### To do
1. In the article on healthcare payment models, translate this sentence into Spanish: "Medical science is evolving faster than ever before, so it is logical to become more innovative in payment for healthcare."
2. According to the article on healthcare payment models, in what decade did capitation and bundled payments first take shape in the US?
3. Copy out the stretch of the article on healthcare payment models from "Streamlining healthcare expenditure" through "Health Insurance (NHI).".

### Provided passage
/---

Medical science is evolving faster than ever before, so it is logical to become more innovative in payment for healthcare.
In SA, where cash-strapped consumers are being squeezed by a sluggish economy and rising healthcare costs, the need to find alternative payment models that could achieve better patient outcomes without spending more money is becoming urgent.
SA relies heavily on the fee-for-service model, in which healthcare providers are paid for their services. While it is the model for the provision of services in most industries, in healthcare it does not make for a long-term, holistic approach to managing health.
As healthcare analyst Bob Berenson points out in The Journal of General Internal Medicine: "Fee-for-service, the predominant physician payment scheme, has contributed to the continuing decline in the primary care workforce and the capability to serve patients well."
The model has become unsustainable. Providers must be incentivised to achieve better health outcomes for patients — either by actively preventing illness or by treating it as quickly and cost-effectively as possible.
This does not mean scrimping on care; rather it is about reconfiguring how payment is made and what is paid for. Research has shown just increasing the amount of spend does not lead to healthier and happier patients. While initially there is an exponential increase in better patient outcomes, it ultimately plateaus. Other research has pointed to the devastating effect of waste on effective healthcare.
Streamlining healthcare expenditure is a major concern in the private and public sector, especially as the country approaches a National Health Insurance (NHI).
While red tape is wasting billions of rand, the Competition Commission has been approached about the inaccessibility of quality healthcare due to rising expenses. In the public sector, Health Minister Aaron Motsoaledi argues SA achieves disproportionately poor health outcomes given its large investment in healthcare. This trend is not reversing despite an increase in expenditure.
When SA transitions to the NHI, it will be even more important to maximise cost-effectiveness. The total public funding for healthcare in 2012/13 was R21bn and the NHI was expected to require expenditure of about R336bn during the same period.
Meanwhile, healthcare costs continue to rise. Medical funds will simply have to go further if patients are to receive the care they need. This does not mean the services of highly qualified medical professionals should be undervalued or underpaid. But rather than paying service providers according to the number of procedures, tests and investigations they carry out, they should be incentivised to provide the best possible patient outcome or to focus on preventative treatments.
Medical scheme loyalty programmes that incentivise members to exercise, eat healthy foods or have regular health screenings are gaining popularity. Globally, the trends of medical schemes are even more progressive. In the US, capitation and bundled payments first took shape in the 1990s as Health Maintenance Organisations, clinic-type services run and owned by insurers, were established and charged members fixed monthly fees.

\---

### Information
/---

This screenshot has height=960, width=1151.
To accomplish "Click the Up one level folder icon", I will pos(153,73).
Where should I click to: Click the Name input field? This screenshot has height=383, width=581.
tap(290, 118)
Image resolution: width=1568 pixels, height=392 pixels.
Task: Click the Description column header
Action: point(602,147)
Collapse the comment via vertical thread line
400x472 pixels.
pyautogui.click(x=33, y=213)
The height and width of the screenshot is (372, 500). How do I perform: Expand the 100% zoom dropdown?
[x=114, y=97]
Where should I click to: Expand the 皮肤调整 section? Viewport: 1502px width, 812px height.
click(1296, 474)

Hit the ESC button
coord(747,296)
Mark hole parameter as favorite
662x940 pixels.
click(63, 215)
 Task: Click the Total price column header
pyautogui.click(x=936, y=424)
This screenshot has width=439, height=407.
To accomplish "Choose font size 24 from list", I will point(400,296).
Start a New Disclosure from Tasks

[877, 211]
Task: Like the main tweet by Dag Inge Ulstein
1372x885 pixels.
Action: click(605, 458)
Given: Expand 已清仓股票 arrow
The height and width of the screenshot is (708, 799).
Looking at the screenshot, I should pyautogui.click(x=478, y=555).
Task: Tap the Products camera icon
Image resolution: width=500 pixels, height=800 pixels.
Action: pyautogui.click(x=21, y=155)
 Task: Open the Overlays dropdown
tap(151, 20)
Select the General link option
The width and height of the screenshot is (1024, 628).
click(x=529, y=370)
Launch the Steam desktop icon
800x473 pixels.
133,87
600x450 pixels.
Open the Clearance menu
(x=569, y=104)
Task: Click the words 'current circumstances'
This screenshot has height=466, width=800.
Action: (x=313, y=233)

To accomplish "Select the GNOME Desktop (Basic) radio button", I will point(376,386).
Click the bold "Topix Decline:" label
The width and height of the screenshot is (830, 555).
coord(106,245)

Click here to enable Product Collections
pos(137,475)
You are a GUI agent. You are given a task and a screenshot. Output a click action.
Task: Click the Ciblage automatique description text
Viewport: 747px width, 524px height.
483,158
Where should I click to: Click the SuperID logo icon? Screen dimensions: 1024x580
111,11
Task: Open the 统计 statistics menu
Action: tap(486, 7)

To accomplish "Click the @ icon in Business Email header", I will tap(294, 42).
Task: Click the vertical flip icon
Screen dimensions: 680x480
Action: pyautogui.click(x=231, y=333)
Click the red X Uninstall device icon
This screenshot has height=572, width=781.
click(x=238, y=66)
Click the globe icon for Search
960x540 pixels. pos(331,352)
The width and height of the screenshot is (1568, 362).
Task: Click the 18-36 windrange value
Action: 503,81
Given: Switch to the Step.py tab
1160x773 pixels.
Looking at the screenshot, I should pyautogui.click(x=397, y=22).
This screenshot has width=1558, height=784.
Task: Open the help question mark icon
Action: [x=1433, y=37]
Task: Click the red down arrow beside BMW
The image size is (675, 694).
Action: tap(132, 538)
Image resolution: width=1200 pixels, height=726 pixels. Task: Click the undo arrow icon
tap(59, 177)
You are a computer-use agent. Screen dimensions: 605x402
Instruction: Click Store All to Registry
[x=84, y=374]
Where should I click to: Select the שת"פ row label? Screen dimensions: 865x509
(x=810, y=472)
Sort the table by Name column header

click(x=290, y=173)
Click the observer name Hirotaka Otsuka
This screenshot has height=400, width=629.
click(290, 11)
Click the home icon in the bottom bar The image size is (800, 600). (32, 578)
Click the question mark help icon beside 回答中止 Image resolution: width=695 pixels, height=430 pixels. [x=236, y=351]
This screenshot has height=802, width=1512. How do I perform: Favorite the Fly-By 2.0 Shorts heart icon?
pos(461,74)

\---

### Solutions by task
1. La ciencia médica está evolucionando más rápido que nunca, por lo que es lógico volverse más innovador en el pago de la atención médica.

2. The 1990s.

3.
Streamlining healthcare expenditure is a major concern in the private and public sector, especially as the country approaches a National Health Insurance (NHI).